The transition effort failed. At the time, it was disappointing. Looking back, it became one of the most valuable lessons of my career. I realized that future owners need much more than technical knowledge and operation skills. They must understand financial statements, cash flow, banking relationships, strategic planning, governance, networking and leadership. Most importantly, they must think like owners.

That failure completely changed my approach to succession planning.

Preparing for the next generation of owners

Instead of focusing on transferring shares, I started focusing on developing future owners.

Over the following years, I became much more intentional about mentoring leaders and involving them in executive decisions. I shared financial information, discussed business strategy, explained lender requirements and helped them understand how ownership decisions affect employees, customers, vendors and long-term growth.

The goal was no longer to find people who could run projects. The goal was to develop people who could eventually own and lead the business.

Years later, that investment paid off. In 2025, Aurora Energy successfully completed an SBA-financed management buyout. This time the management team was ready. The company was ready. The lenders were comfortable. The transaction succeeded.

The opportunity many founders overlook

Many business owners assume their only exit options are selling to a competitor, private equity group or strategic buyer. Those options certainly have their place, but many founders would prefer to see their employees become owners. They want to preserve the company culture, reward loyal team members and protect the legacy they spent decades building.

The challenge is that most employees do not have the capital necessary to purchase a business. This is where SBA financing can play an important role.

In our case, SBA financing helped transform qualified managers into business owners; however, financing alone is not enough. The company must be prepared. The management team must be prepared. The financial records, governance structure, leadership team and succession plan must all be in place before lenders become comfortable supporting the transaction.

The best time to prepare for an ownership transition is not when the founder is ready to retire.
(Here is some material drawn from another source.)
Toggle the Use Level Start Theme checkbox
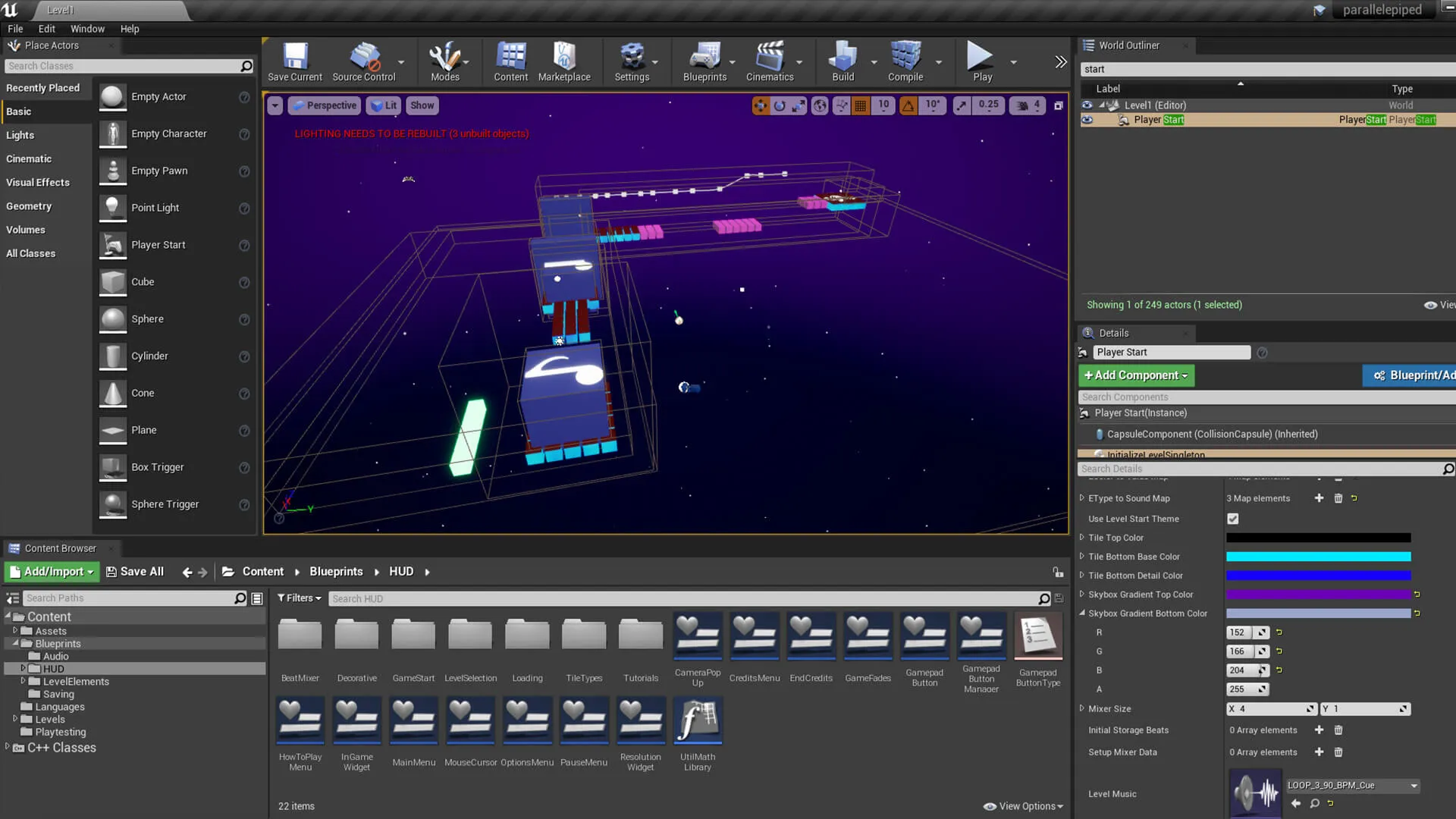 tap(1234, 518)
It is several years earlier.

Why I founded Aurora Business Group

After the sale of Aurora Energy, many business owners started asking me the same questions: How did you prepare your management team? How did you obtain financing? How did you know they were ready? What would you do differently?
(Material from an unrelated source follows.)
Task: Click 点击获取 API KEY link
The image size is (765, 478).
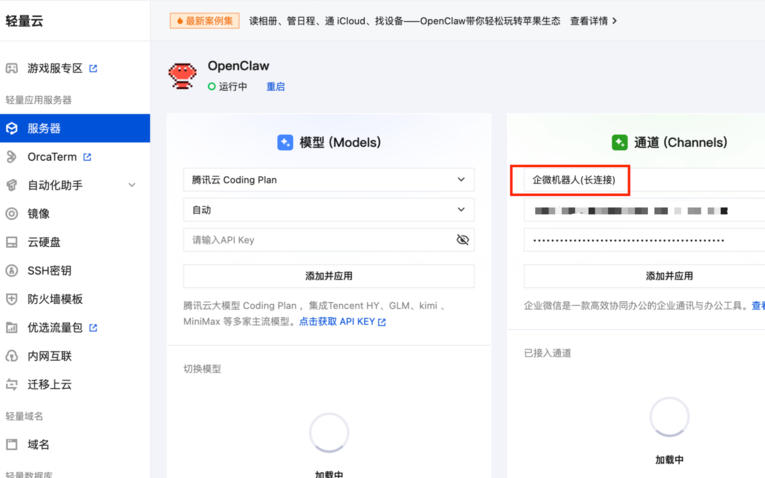Action: coord(342,322)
I realized that many founders face the same challenges I faced years earlier.

They have capable employees. They want to preserve their legacy. They want to reward the people who helped build the business. But they do not know how to structure the transition.

That is why I founded Aurora Business Group. My goal is to help business owners prepare themselves, their companies and their future leaders for successful ownership transitions. I want founders to learn from my experience rather than from costly mistakes of their own.

I believe there are thousands of successful businesses across America that could remain independent if founders and employees had better access to practical guidance and SBA financing resources.

Final thoughts

Looking back, selling Aurora Energy to my management team was not a single transaction. It was a process that took years of preparation, leadership development and learning from failure.

The financing was important. The valuation was important. The legal documents were important. But the most important part was developing leaders who were ready to become owners.

Many founders are sitting across the table from their future successors every day. They simply do not recognize it yet.

A great business deserves a great successor. I believe more founders should have the opportunity to pass their companies to the next generation of leaders, and more employees should have the opportunity to become owners.

That belief guided my transition at Aurora Energy, and today it guides the work we do at Aurora Business Group.


Fariborz Mahjouri is the former CEO of Aurora Energy, a commercial solar installer in the Mid-Atlantic region, serving customers in Maryland, Virginia and the District of Columbia. He is now the founder of Aurora Business Group.